3. United States Department of Homeland Security, Border Calculus, chart representing temporal dimension of ‘border incursions’ and ‘vanishing points’, published in: Committee on Homeland Security, House of Representatives, United States Congress, Hearing: The Secure Border Initiative: Ensuring Effective Implementation and Financial Accountability of SBINET, 15 November 2006
Border Calculus, a notion introduced in this congressional hearing on border control tactics, visualises how Prevention Through Deterrence is meant to be operationalised by creating spheres of detection and zones of (in)visibility. The temporal plane depicted in this computational matrix is superimposed onto the terrain of the borderlands; the vast arid expanses between areas of easiest passage become a tool within the surveillance apparatus used to critically slow migrants’ journeys, thereby elongated the space between the ‘border incursion’ and ‘vanishing point’, when a migrant can no longer be detected by Border Patrol. The diagram exhibits the tactical and theoretical framework by which migrants appear and disappear out of the aesthetic regime of border enforcement.

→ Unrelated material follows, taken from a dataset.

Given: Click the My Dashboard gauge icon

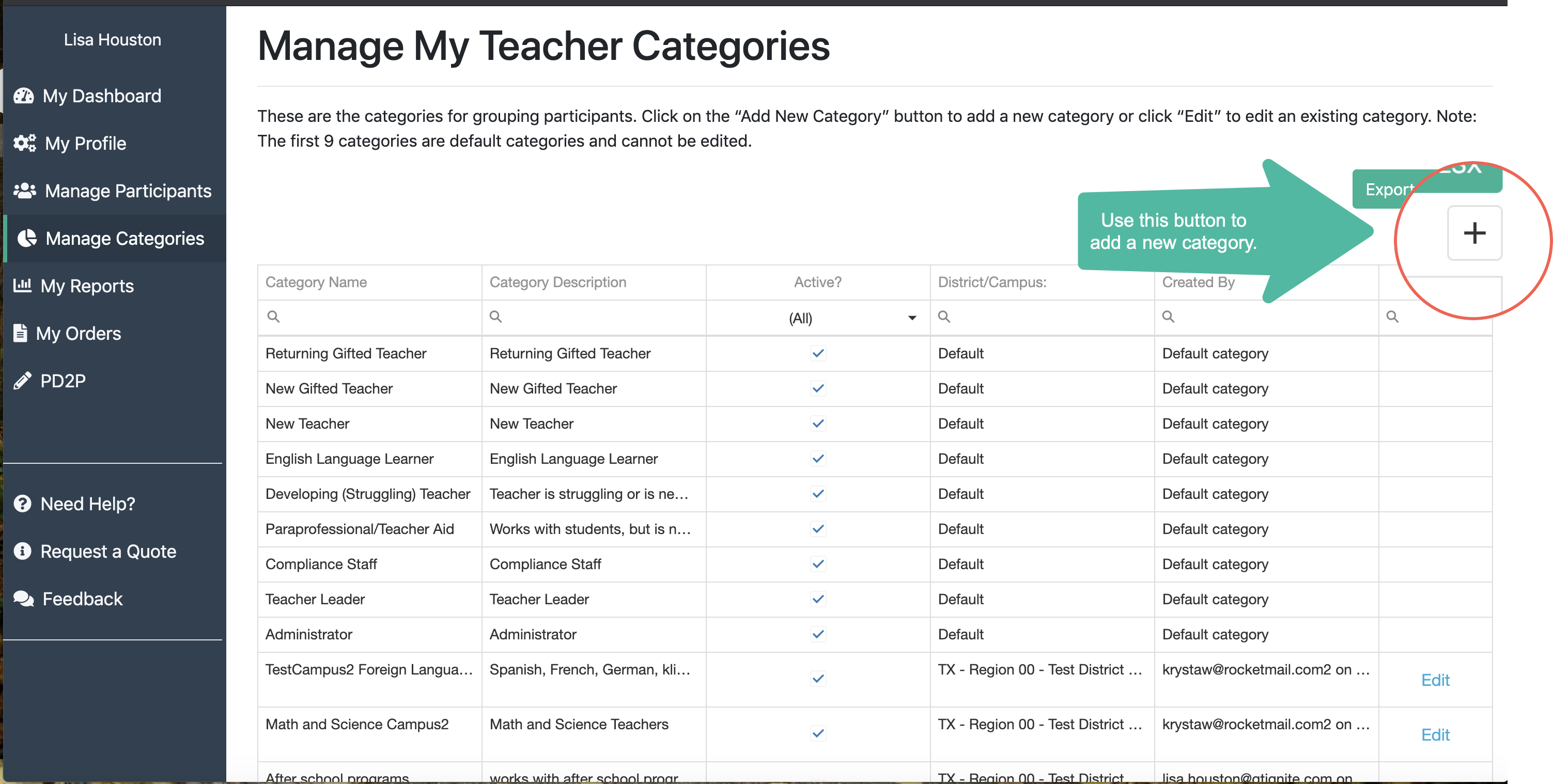Looking at the screenshot, I should click(x=24, y=96).
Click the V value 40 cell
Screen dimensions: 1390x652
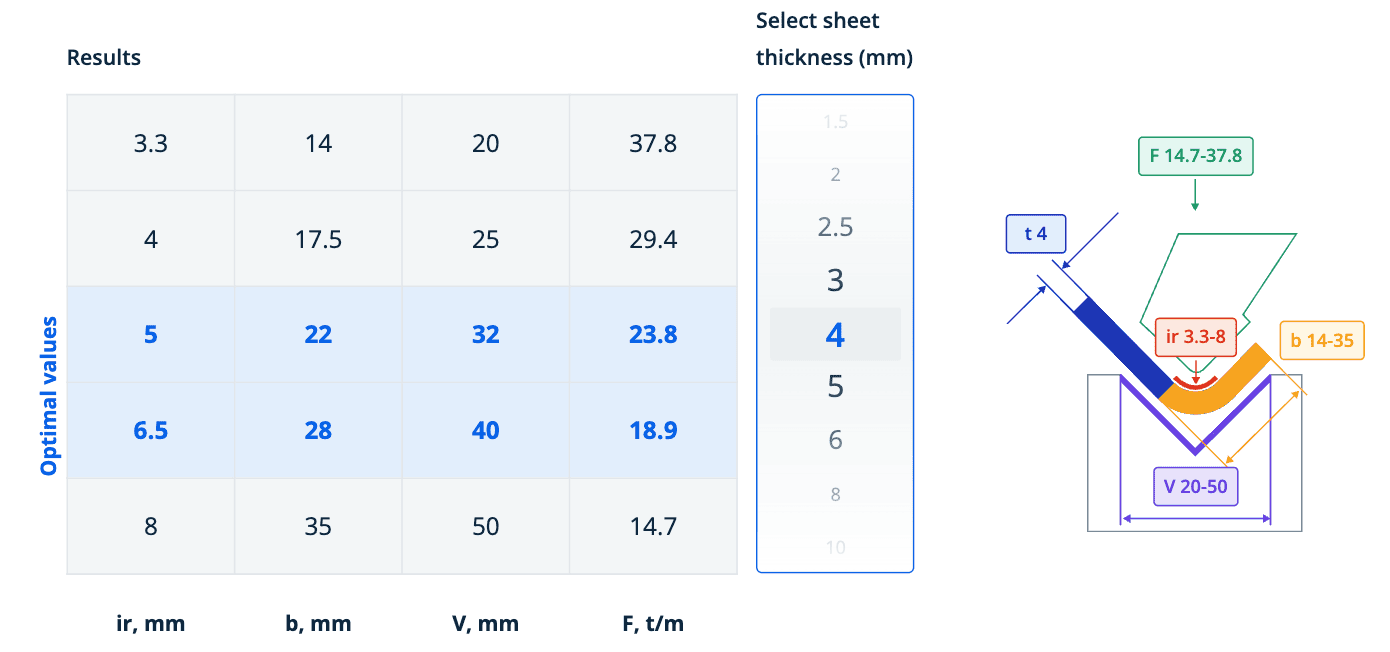485,431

4. Fish and Wildlife Service, U.S. Department of the Interior, Documentation of unauthorised U.S. Border Patrol vehicular incursions into conservation land within the Cabeza Prieta National Wildlife Refuge, Arizona, United States 2014-2015. Obtained under the Freedom of Information Act from FWS; Request FWS-2020- 00498, February 2020; received November 2020
The Cabeza Prieta National Wildlife Refuge, located in the Sonoran desert and along the border with Mexico in Arizona, is a designated wilderness area and home to endangered species and fragile soil systems. Since dramatic shifts in US border policy in the 1990s, the Refuge has become the site of perilous migration routes across the border and ongoing negotiation and cooperation between the Fish and Wildlife Service, who manages the land, and US Border Patrol. One distinct source of tension between the agencies is the frequent vehicle incursions by Border Patrol agents across protected wilderness, which is understood to far exceed any ecological damage caused by unauthorized vehicles related to border crossing. The incursions compact old soil systems, redirect water flows, destroy plant life, and trigger erosion–impacts on delicate habitats that could in some scenarios take centuries to fully recover. Here, photographs obtained through a recent Freedom of Information Act request show the counter-surveillance practices of the Fish and Wildlife Service documenting instances of Border Patrol’s disregard for existing memorandums and conservation protocols in their efforts to securitise this vast, harsh, and ecologically abundant environment.